Hacker Remix

Five ways to reduce variance in A/B testing

83 points by Maro 9 months ago | 28 comments

vijayer 9 months ago

This is a good list that includes a lot of things most people miss. I would also suggest:

1. Tight targeting of your users in an AB test. This can be through proper exposure logging, or aiming at users down-funnel if you’re actually running a down-funnel experiment. If your new iOS and Android feature is going to be launched separately, then separate the experiments.

2. Making sure your experiment runs in 7-day increments. Averaging out weekly seasonality can be important in reducing variance but also ensures your results accurately predict the effect of a full rollout.

Everything mentioned in this article, including stratified sampling and CUPED are available, out-of-the-box on Statsig. Disclaimer: I’m the founder, and this response was shared by our DS Lead.

wodenokoto 9 months ago

> 2. Making sure your experiment runs in 7-day increments. Averaging out weekly seasonality can be important in reducing variance but also ensures your results accurately predict the effect of a full rollout.

There are of course many seasonalities: day/nigh, weekly, monthly, yearly seasonality, so it can be difficult to decide how broad you want to collect data. But I remember interviewing at a very large online retailer and they did their a/b tests in an hour because they "would collect enough data points to be statistical significant" and that never sat right with me.

kqr 9 months ago

> Winsorizing, ie. cutting or normalizing outliers.

Note that outliers are often your most valuable data points[1]. I'd much rather stratify than cut them out.

By cutting them out you indeed get neater data, but it no longer represents the reality you are trying to model and learn from, and you run a large risk of drawing false conclusions.

[1]: https://entropicthoughts.com/outlier-detection

chashmataklu 9 months ago

TBH depends a lot on the business you're experimenting with and who you're optimizing for. If you're Lime Bike, you don't want to skew results because of a Doordasher who's on a bike for the whole day because their car is broken.

If you're a retailer or a gaming company, you probably care about your "whales" who'd get winsorized out.

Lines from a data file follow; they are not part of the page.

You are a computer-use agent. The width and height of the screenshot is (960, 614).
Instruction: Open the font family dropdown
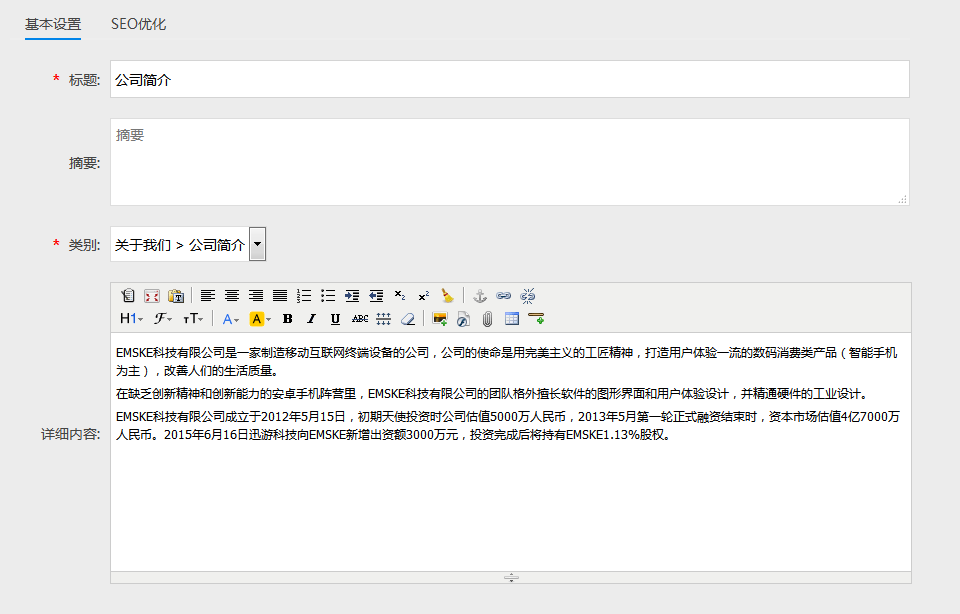click(163, 319)
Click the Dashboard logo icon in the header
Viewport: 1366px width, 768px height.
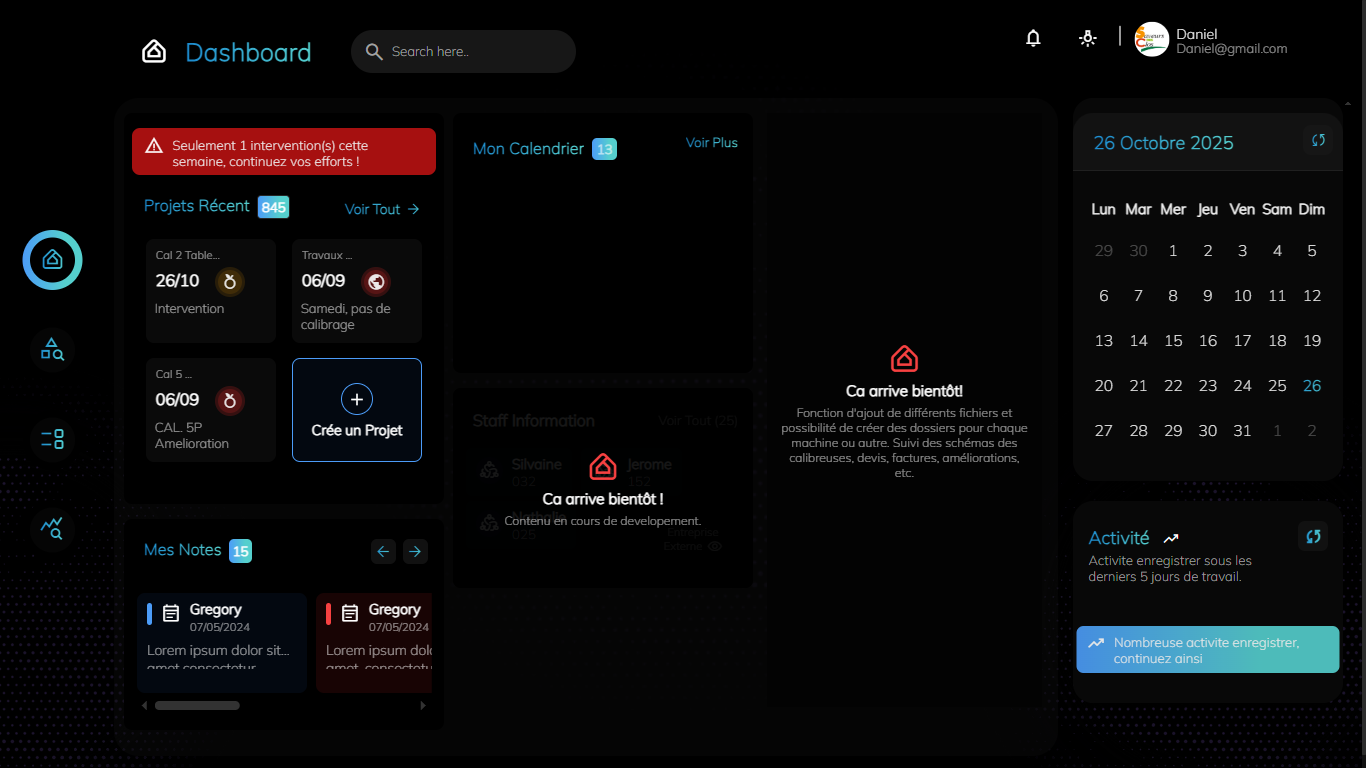[154, 52]
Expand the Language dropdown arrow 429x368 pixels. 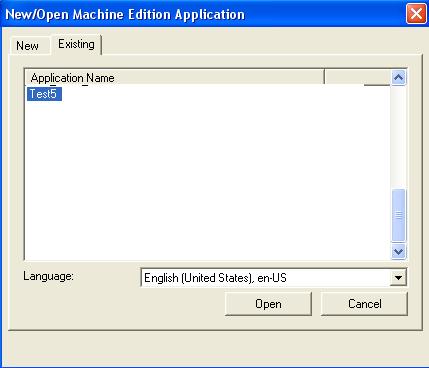tap(398, 277)
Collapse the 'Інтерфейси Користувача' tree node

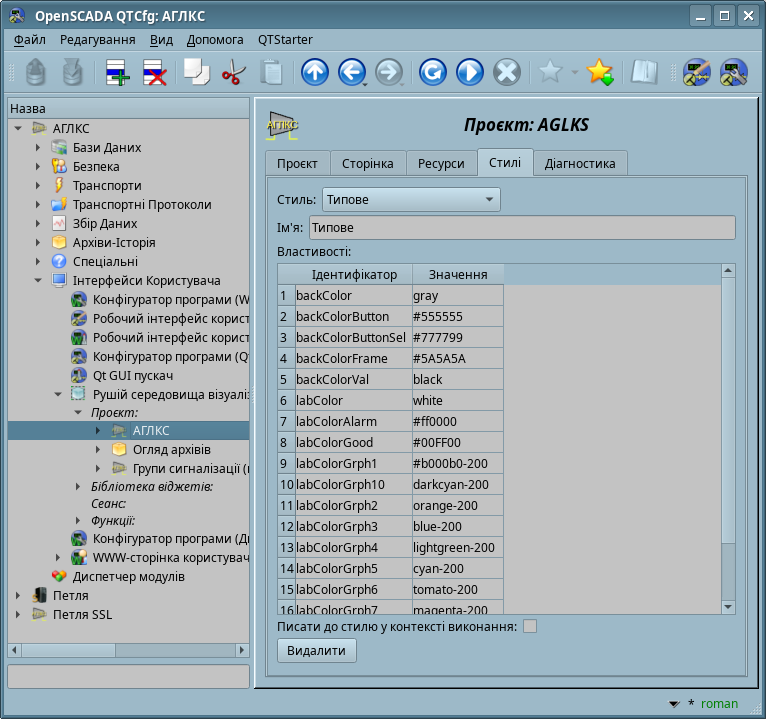coord(38,281)
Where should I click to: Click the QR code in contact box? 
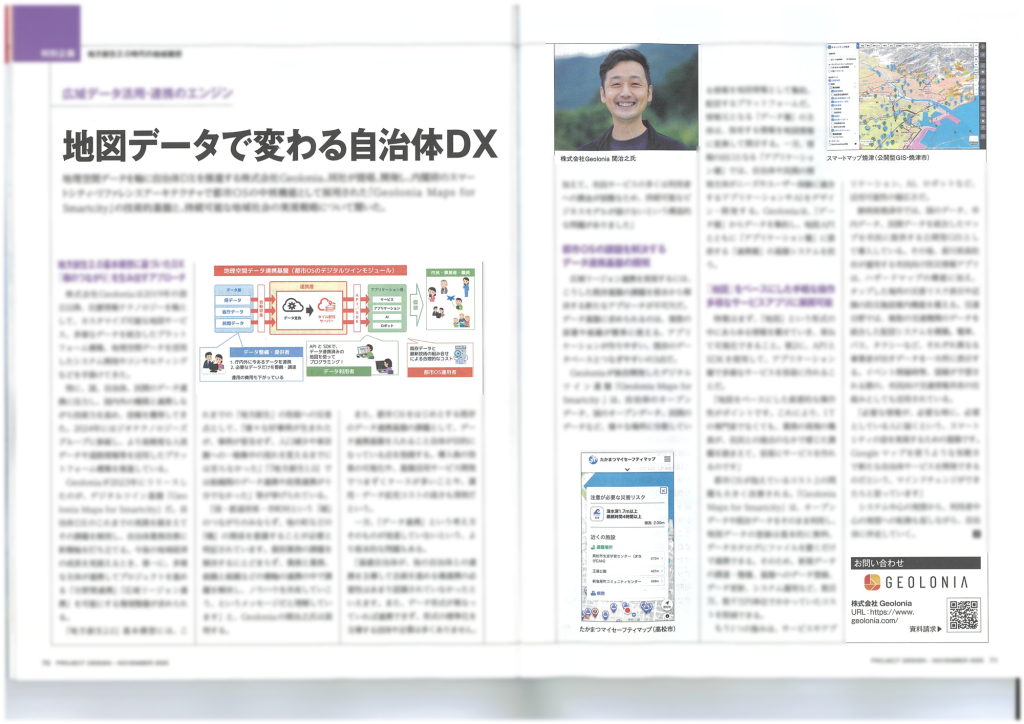click(x=962, y=615)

Depends on whether you're trying to move topline - or trying to move the "typical".

kqr 9 months ago

> Depends on whether you're trying to move topline - or trying to move the "typical".

If this is an important difference, you should define the "typical" population prior to running the experiment.

If you take "typical" to mean "the users who didn't accidentally produce annoying data in this experiment" you will learn things that don't generalise because they only apply to an ill-defined fictional subsegment of your population that is impossible to recreate.

If you don't know up front how to recognise a "typical" user in the sense that matters to you, then that is the first experiment to run!

sunir 9 months ago

One of the most frustrating results I found is that A/B split tests often resolved into a winner within the sample size range we set; however if I left the split running over a longer period of time (eg a year) the difference would wash out.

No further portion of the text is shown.